# Exercise objective
Nothing but the lines from the one containing "The width and height of the screenshot is (1568, 751)." through the final line of the listing should appear in the answer, each exactly as written.

# Data in this exercise
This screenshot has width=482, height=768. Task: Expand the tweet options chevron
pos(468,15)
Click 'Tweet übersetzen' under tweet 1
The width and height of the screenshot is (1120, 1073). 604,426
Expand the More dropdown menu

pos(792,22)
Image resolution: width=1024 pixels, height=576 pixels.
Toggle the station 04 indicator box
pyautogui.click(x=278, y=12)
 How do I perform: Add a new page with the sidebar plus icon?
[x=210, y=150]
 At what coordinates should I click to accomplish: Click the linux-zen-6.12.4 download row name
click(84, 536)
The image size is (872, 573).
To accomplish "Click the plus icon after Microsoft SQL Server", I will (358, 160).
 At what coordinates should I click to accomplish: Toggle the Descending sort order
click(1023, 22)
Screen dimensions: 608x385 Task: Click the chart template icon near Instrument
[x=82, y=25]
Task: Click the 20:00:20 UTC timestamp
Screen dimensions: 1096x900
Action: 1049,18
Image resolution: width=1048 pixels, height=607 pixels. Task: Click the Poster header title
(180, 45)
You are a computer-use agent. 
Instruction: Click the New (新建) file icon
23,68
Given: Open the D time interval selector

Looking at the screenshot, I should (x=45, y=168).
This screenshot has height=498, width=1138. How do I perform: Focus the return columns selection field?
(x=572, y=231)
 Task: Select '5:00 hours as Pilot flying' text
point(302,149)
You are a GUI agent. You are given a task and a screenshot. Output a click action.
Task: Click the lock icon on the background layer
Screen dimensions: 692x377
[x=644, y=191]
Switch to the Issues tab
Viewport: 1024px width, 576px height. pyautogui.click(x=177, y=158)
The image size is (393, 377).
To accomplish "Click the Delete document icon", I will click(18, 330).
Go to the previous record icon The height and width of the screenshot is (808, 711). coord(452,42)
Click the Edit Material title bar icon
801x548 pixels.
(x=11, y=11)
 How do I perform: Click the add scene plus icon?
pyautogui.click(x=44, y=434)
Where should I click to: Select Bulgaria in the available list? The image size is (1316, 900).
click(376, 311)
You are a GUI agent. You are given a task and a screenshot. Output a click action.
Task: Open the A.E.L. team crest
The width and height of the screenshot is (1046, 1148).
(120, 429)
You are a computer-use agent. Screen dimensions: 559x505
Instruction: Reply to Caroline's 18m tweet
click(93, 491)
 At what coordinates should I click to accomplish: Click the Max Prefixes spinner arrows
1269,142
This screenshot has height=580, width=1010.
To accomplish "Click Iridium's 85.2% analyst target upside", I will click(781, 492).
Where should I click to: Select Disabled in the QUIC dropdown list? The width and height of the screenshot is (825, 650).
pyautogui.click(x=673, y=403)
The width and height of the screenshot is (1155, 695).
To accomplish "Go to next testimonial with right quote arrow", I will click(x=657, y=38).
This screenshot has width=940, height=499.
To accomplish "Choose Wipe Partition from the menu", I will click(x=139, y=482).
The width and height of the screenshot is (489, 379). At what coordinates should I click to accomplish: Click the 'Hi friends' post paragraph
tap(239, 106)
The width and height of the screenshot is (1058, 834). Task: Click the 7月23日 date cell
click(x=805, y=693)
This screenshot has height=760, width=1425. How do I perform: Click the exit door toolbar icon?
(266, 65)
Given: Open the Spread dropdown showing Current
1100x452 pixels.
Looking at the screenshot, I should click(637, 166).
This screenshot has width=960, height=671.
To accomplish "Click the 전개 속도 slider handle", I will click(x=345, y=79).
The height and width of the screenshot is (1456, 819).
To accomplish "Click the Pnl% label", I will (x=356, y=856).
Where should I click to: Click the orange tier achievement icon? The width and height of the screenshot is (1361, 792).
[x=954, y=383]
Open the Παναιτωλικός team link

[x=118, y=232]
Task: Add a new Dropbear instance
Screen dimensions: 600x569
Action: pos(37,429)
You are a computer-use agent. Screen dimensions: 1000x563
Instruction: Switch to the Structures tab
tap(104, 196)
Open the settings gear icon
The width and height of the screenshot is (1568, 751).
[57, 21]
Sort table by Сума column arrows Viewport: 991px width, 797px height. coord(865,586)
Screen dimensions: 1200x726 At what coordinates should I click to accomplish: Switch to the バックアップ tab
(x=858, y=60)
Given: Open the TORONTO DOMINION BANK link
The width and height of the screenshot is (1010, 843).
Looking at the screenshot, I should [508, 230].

# Answer to this exercise
The width and height of the screenshot is (1568, 751).
[57, 21]
Sort table by Сума column arrows Viewport: 991px width, 797px height. coord(865,586)
Screen dimensions: 1200x726 At what coordinates should I click to accomplish: Switch to the バックアップ tab
(x=858, y=60)
Given: Open the TORONTO DOMINION BANK link
The width and height of the screenshot is (1010, 843).
Looking at the screenshot, I should [508, 230].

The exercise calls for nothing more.